____ DATA SUPPLIED

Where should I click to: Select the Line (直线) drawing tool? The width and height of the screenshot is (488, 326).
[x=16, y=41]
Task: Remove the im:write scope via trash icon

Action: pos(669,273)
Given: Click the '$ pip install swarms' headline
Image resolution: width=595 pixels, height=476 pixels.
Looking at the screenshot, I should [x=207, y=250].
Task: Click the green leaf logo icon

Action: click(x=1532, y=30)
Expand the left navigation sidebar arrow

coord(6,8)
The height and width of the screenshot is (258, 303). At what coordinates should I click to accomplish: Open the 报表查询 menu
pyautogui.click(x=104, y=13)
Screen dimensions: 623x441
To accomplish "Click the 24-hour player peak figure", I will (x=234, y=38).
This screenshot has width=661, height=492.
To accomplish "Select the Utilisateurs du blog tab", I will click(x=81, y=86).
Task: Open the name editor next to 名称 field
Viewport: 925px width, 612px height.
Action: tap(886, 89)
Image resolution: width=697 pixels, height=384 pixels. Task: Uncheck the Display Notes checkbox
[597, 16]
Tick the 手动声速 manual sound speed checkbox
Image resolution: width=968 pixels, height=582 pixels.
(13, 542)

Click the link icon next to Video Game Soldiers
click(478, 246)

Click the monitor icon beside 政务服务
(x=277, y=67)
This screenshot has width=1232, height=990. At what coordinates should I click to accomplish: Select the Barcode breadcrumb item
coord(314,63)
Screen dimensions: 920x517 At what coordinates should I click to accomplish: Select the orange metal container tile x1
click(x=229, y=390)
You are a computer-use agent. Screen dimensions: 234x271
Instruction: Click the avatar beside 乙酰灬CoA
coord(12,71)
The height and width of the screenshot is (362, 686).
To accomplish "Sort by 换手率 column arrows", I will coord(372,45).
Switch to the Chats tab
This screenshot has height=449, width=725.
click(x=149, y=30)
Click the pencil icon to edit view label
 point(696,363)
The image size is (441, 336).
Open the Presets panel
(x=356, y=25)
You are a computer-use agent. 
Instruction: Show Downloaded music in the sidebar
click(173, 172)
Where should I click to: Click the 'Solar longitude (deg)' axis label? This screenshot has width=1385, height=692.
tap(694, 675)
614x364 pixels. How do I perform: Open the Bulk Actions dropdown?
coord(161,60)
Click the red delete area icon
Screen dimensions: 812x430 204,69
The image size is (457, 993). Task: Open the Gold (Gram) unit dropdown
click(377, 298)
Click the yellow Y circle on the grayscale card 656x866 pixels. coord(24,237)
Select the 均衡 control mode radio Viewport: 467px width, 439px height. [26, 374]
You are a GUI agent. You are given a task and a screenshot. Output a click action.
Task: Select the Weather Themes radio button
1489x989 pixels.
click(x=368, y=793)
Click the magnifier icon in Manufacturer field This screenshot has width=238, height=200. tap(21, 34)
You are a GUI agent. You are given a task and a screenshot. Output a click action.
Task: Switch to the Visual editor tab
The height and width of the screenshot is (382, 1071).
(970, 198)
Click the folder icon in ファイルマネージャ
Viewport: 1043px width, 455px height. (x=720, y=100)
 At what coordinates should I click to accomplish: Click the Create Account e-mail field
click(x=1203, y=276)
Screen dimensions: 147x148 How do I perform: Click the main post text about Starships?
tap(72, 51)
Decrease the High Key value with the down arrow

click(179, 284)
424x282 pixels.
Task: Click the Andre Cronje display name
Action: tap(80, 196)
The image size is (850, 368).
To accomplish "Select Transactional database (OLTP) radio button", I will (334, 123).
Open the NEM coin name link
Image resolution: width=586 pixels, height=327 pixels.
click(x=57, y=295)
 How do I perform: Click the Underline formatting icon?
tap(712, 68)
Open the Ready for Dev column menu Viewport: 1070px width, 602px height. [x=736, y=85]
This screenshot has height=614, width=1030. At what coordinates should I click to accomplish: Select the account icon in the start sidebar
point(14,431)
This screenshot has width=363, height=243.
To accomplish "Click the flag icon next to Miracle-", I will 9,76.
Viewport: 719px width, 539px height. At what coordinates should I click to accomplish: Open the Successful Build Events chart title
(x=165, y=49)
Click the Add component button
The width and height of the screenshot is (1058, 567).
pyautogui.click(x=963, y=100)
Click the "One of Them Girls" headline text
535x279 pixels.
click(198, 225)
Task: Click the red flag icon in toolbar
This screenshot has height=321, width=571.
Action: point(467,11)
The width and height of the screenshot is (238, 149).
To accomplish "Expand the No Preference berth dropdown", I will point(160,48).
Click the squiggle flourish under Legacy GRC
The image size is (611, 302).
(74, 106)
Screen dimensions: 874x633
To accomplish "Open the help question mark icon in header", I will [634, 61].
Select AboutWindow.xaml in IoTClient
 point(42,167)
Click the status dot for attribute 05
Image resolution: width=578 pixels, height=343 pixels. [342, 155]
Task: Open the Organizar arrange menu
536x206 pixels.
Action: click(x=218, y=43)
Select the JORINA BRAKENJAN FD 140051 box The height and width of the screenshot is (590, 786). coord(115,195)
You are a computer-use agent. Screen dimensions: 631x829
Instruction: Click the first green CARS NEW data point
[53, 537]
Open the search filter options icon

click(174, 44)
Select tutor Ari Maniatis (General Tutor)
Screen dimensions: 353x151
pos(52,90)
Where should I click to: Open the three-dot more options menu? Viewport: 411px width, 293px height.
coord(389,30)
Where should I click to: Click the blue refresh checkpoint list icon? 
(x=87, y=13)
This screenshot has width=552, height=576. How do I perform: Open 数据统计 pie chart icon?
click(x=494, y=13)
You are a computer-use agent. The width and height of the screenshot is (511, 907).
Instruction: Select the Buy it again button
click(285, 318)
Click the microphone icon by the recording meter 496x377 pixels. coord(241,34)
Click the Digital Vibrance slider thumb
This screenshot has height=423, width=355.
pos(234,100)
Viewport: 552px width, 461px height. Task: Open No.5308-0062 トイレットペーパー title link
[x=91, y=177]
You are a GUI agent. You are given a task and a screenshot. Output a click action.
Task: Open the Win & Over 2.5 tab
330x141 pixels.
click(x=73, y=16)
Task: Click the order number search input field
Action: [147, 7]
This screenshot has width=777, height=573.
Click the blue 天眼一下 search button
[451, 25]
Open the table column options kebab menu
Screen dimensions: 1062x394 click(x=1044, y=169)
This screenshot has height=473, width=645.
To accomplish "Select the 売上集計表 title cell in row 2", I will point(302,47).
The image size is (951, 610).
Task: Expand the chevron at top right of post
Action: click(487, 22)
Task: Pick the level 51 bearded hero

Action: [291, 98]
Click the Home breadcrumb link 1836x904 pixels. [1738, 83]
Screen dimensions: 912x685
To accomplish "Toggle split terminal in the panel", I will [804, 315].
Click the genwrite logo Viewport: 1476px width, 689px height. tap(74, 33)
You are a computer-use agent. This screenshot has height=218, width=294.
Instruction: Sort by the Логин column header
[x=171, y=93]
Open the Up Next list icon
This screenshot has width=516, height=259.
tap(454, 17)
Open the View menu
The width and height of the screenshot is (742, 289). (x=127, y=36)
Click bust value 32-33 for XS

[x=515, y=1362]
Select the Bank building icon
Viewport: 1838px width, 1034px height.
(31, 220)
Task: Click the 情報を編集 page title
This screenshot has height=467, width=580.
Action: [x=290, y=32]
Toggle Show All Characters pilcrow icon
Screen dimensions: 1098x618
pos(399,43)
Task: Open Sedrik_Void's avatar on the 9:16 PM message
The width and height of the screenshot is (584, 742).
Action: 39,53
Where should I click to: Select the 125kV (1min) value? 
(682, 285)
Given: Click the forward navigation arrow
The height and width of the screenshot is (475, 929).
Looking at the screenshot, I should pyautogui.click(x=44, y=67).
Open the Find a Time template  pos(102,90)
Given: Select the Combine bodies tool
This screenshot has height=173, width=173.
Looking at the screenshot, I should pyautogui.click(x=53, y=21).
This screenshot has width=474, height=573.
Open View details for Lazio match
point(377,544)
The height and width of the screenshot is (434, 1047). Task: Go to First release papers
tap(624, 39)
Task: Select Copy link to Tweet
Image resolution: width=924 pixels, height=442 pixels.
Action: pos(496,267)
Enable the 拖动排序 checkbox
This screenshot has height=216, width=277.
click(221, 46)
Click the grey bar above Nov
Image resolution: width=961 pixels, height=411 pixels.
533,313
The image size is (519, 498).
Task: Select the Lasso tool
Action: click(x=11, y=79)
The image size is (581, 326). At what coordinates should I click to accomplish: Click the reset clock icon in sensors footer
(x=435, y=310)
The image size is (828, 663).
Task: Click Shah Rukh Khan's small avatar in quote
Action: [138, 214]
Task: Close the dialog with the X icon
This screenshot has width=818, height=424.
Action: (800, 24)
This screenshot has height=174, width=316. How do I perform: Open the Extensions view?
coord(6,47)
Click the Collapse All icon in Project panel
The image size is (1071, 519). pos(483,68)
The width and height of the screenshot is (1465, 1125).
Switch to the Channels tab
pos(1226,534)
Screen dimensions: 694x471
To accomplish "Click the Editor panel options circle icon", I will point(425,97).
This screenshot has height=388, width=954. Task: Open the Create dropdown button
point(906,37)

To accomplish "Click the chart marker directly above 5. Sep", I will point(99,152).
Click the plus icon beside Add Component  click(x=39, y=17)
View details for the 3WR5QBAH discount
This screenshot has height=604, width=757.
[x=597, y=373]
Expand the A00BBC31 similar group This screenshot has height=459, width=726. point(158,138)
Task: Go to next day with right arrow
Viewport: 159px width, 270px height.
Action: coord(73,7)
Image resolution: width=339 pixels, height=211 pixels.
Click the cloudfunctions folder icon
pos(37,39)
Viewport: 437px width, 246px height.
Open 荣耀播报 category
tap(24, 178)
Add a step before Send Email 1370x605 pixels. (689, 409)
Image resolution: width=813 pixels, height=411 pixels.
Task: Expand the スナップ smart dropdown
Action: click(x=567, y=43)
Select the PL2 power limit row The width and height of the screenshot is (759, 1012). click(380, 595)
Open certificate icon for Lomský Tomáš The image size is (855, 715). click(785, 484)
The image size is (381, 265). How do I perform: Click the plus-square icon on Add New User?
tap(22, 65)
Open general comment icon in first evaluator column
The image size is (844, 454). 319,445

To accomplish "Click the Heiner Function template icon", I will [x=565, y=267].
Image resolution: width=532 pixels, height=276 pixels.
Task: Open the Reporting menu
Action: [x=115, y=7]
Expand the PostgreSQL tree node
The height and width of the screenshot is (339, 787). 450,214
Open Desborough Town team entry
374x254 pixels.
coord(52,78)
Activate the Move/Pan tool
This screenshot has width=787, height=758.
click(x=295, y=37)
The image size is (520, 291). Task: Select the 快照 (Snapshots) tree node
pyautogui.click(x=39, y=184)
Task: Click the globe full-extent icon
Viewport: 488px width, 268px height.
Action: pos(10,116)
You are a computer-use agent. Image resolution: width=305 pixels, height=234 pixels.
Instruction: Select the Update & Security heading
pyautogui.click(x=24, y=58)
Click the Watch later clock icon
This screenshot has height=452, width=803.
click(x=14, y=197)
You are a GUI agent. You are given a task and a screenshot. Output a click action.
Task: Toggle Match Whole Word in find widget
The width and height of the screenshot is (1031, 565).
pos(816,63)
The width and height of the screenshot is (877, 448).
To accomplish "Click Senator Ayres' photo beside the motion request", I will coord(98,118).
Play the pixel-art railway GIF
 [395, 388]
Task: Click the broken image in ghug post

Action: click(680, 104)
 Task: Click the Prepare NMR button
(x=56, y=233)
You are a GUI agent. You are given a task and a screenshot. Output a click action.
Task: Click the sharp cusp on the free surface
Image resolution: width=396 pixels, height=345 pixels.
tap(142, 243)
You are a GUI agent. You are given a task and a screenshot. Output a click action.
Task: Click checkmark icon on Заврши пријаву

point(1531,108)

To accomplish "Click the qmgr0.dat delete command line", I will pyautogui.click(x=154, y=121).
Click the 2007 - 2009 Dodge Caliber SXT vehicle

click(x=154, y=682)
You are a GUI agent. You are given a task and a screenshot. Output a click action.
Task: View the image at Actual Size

________

Using the data above, transcribe the lines that run from the line with "Decrease the High" to the line with "Click the Add component button", both ends kept, and output nothing else.

→ **ANSWER TO THIS PROBLEM**
Decrease the High Key value with the down arrow

click(179, 284)
424x282 pixels.
Task: Click the Andre Cronje display name
Action: tap(80, 196)
The image size is (850, 368).
To accomplish "Select Transactional database (OLTP) radio button", I will (334, 123).
Open the NEM coin name link
Image resolution: width=586 pixels, height=327 pixels.
click(x=57, y=295)
 How do I perform: Click the Underline formatting icon?
tap(712, 68)
Open the Ready for Dev column menu Viewport: 1070px width, 602px height. [x=736, y=85]
This screenshot has height=614, width=1030. At what coordinates should I click to accomplish: Select the account icon in the start sidebar
point(14,431)
This screenshot has width=363, height=243.
To accomplish "Click the flag icon next to Miracle-", I will 9,76.
Viewport: 719px width, 539px height. At what coordinates should I click to accomplish: Open the Successful Build Events chart title
(x=165, y=49)
Click the Add component button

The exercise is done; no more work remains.